I get that you guys are working on Typed Racket, and I get that you
think that adding all this extra syntax into tlfka Scheme will improve
it. But I can't believe that anyone thought it would be a good idea to
expose this in BSL.
This isn't just a strange choice, it runs *precisely counter* to the
*main stated goal* of the teaching languages, to exclude from the
language anything that the students might accidentally type, that would
be valid in the full language but was "not what they meant" and not
something that they yet knew to avoid.
This one is especially insidious because the mostly opaque value of True
and False gets printed as "(make-signature ...)" which, since we *have*
talked about function signatures, seems to make reference to some other
concept which is a total red herring wrt the actual problem (at least as
far as they're concerned).
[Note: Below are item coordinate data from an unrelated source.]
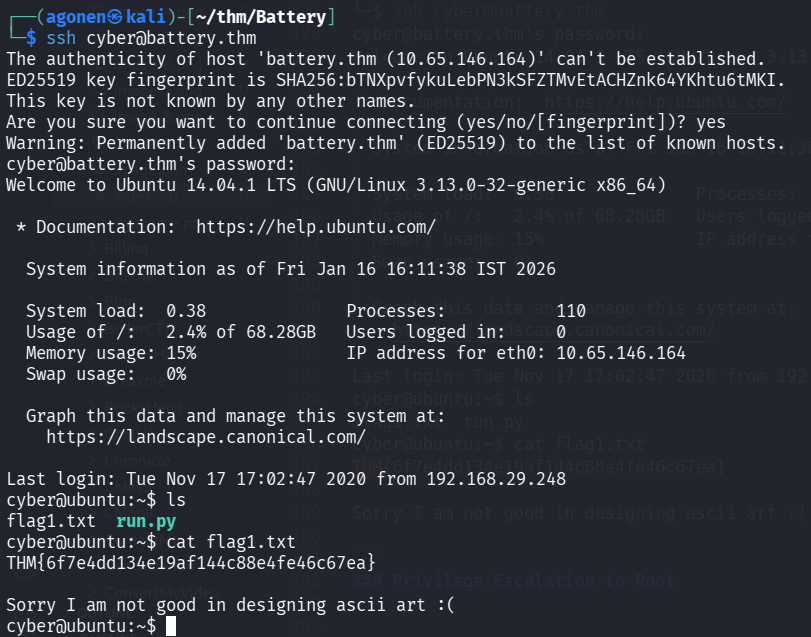Click the Kali symbol in the prompt
The height and width of the screenshot is (637, 811).
(x=96, y=17)
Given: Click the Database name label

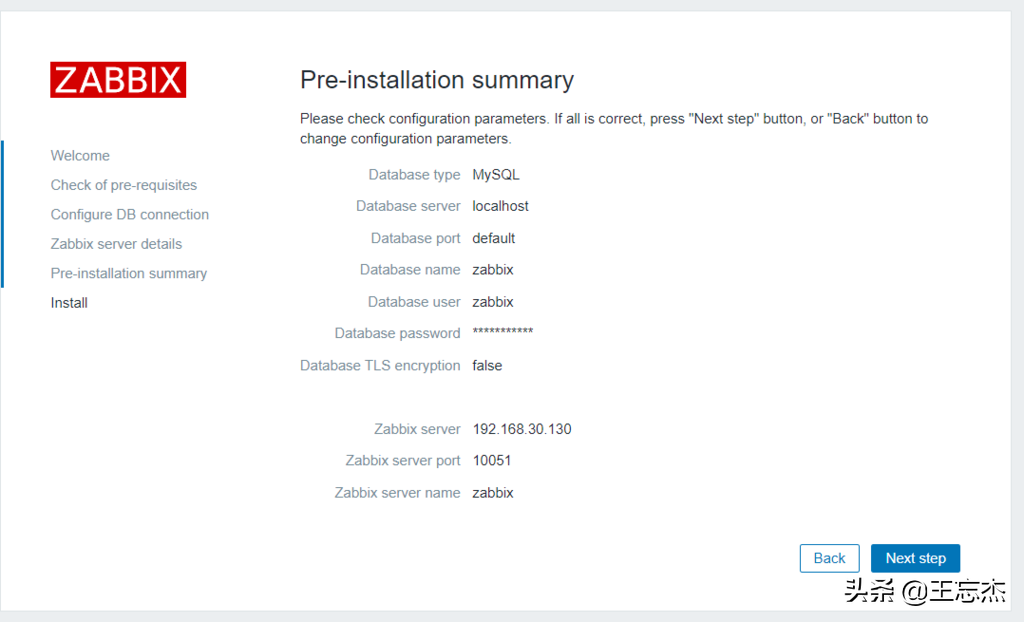Looking at the screenshot, I should point(410,270).
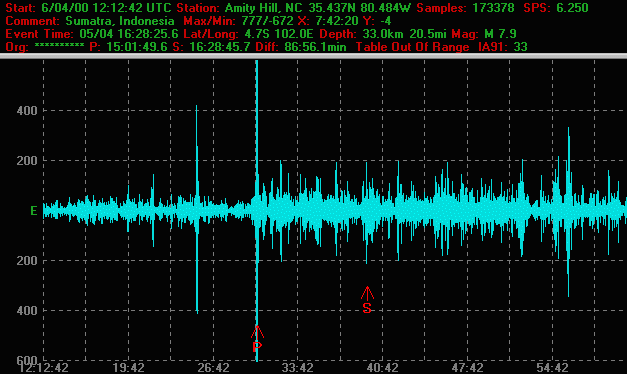
Task: Click the 33:42 time axis label
Action: point(298,368)
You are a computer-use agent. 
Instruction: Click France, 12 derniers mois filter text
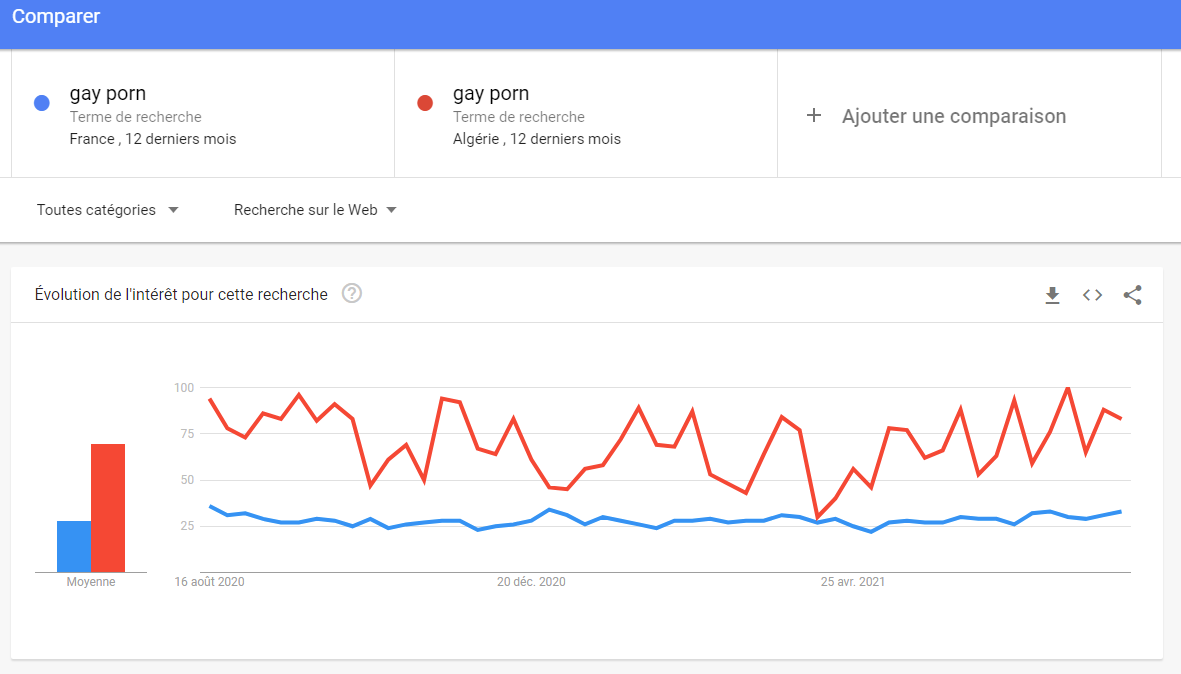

Consider the simple BSL program:
;; >5 : num -> boolean
; determines whether a given number is greater than 5
(define (>5 n)
(> n 5))
(check-expect (>5 3) False)
(check-expect (>5 7) True)
This yields the test case failures:
Actual value false differs from (make-signature ...), the expected value.
at line 4, column 0
Actual value true differs from (make-signature ...), the expected value.
at line 5, column 0
I nearly filed this as a bug, and I still claim that it is one, but once
I figured out what was actually going on (and the TR connection) I
figured I'd best post it here.
--
-=-Don Blaheta-=-dblaheta at monm.edu-=-=-<http://www.monmsci.net/~dblaheta/>-=-
A diva who specializes in risqué arias is an off-coloratura soprano.